▸ Exercise requirements
Of the lines in the data below, write out exactly those from the one holding "Clear the newsflash" through the one holding "Click the Lightricks green avatar icon", both included.

▸ Extracted entries
· · ·
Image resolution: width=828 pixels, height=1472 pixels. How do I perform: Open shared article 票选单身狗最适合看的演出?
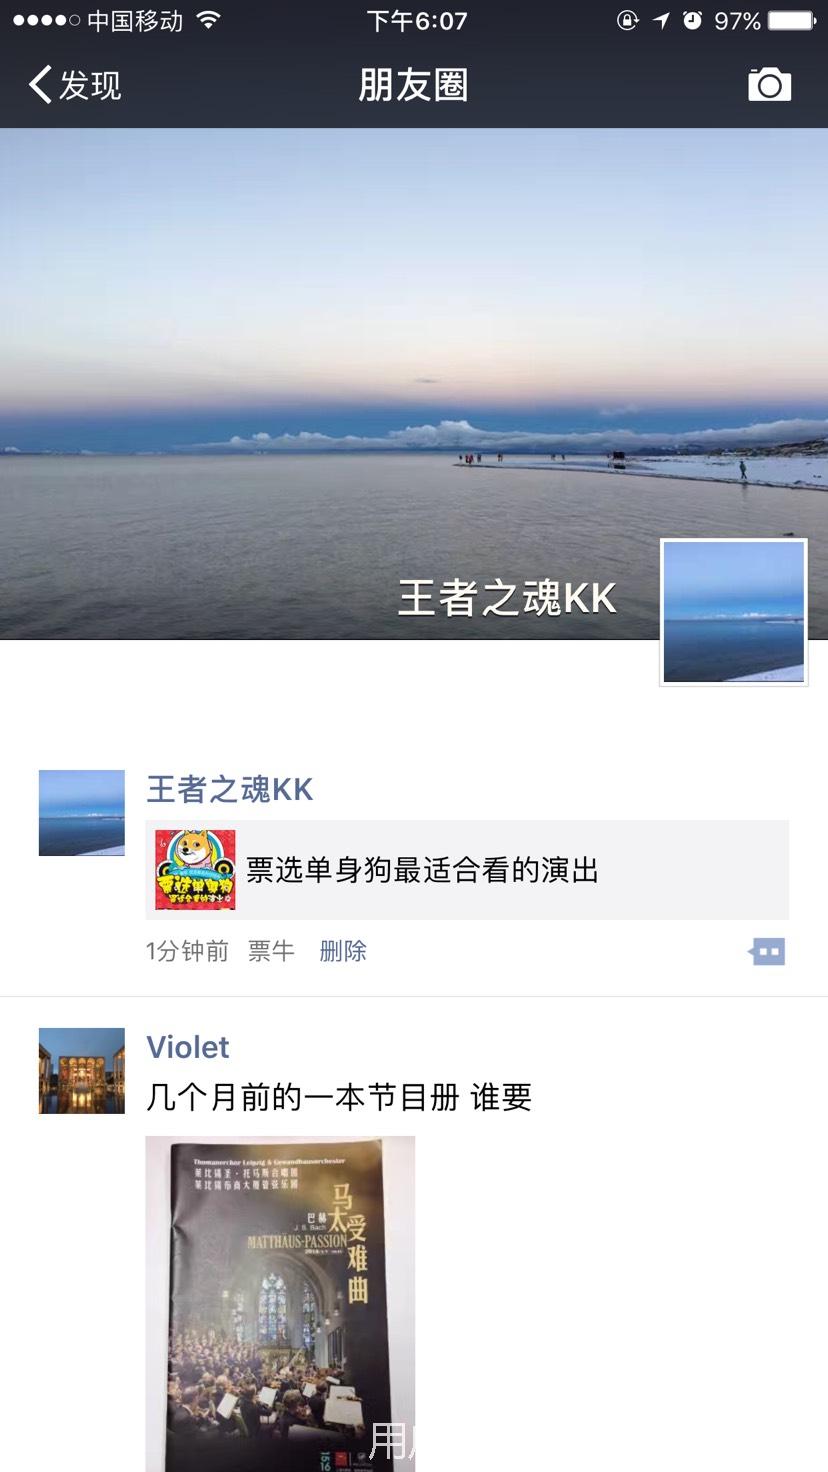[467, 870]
· · ·
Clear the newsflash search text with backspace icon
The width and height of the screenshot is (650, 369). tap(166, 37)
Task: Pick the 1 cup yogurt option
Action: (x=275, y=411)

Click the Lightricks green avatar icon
· · ·
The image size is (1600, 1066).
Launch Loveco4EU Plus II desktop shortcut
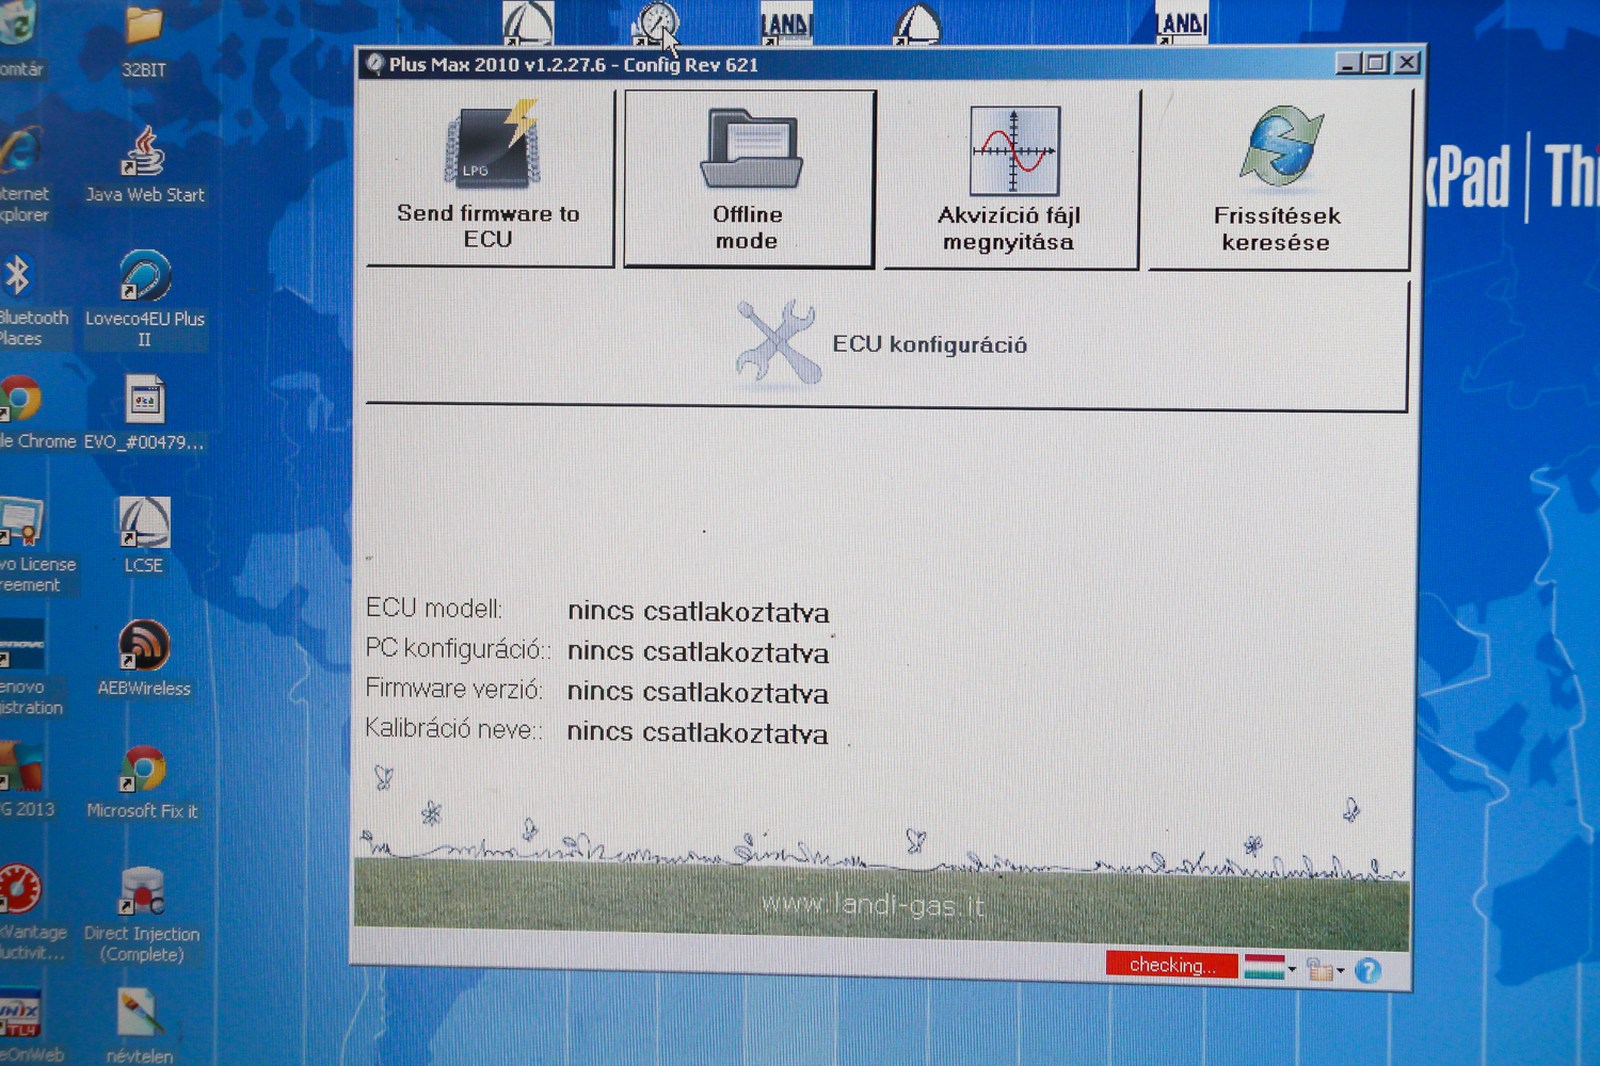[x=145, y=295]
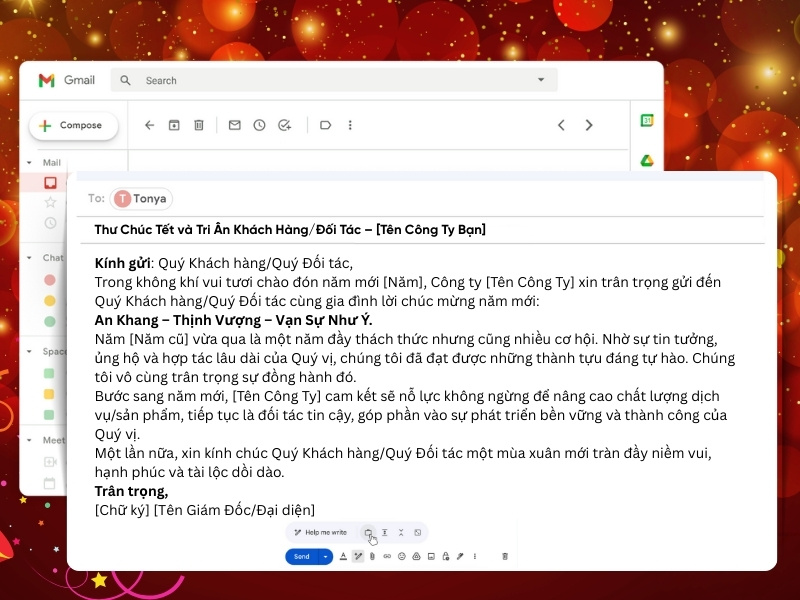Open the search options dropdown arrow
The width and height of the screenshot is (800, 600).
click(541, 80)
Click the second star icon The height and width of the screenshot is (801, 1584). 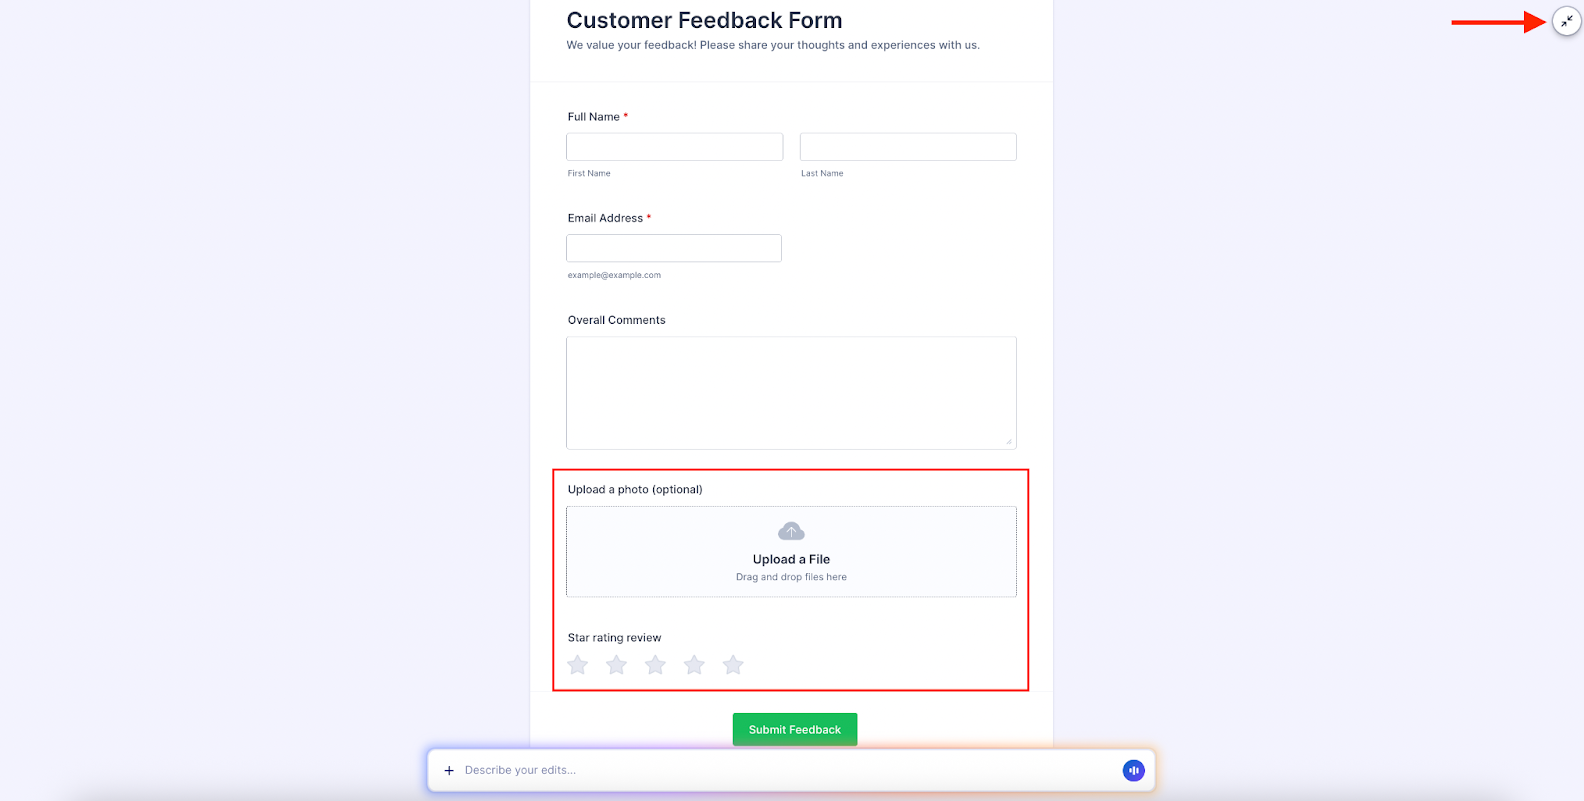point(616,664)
· · ·
▸ Solution below
Clear the newsflash search text with backspace icon
The width and height of the screenshot is (650, 369). tap(166, 37)
Task: Pick the 1 cup yogurt option
Action: (x=275, y=411)

Click the Lightricks green avatar icon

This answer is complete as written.